Abney Hastings’s paternal ancestors had long been prominent in Leicestershire. His father, the illegitimate son of Francis Hastings, 10th earl of Huntingdon, secured rapid promotion in the army and rose to the rank of general. Huntingdon bequeathed him property worth £2,000, which he consolidated by marrying the Abney heiress in 1788. He was created a baronet in 1806.
Abney Hastings voted against Catholic relief, 6 Mar. 1827. A week later he wrote to advise the home secretary Peel of the ‘principal charges’ about to be levelled against the corporation of Leicester and solicited his help in defending it.
Abney Hastings maintained a London residence at 6 Cavendish Square for the rest of his life.
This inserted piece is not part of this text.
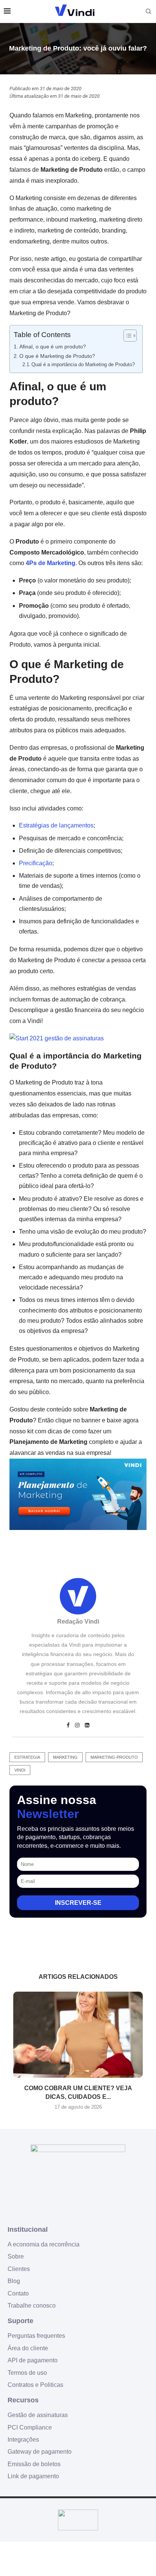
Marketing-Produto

Writing to Sir Charles Imhoff in 1838 he enthused over the London season and warned against the perils of retiring to the country:
If you stay much longer ... they’ll make a grand juryman of you, or what is worse, a high sheriff, or what is worse still, a Member of Parliament, or what is worse of all, steward of some country ball. We shall have you smelling of hay and turnips, and talking learnedly of fat sheep. Should you ever venture among us again it will be as a judge of some Smithfield cattle show.
Add. 29191, f. 263.
He devised the former Huntingdon estates to his cousin the 4th marquess of Hastings, and the Willesley property to Hastings’s eldest sister Lady Edith Maud Clifton, suo jure countess of Loudon. He died in July 1858.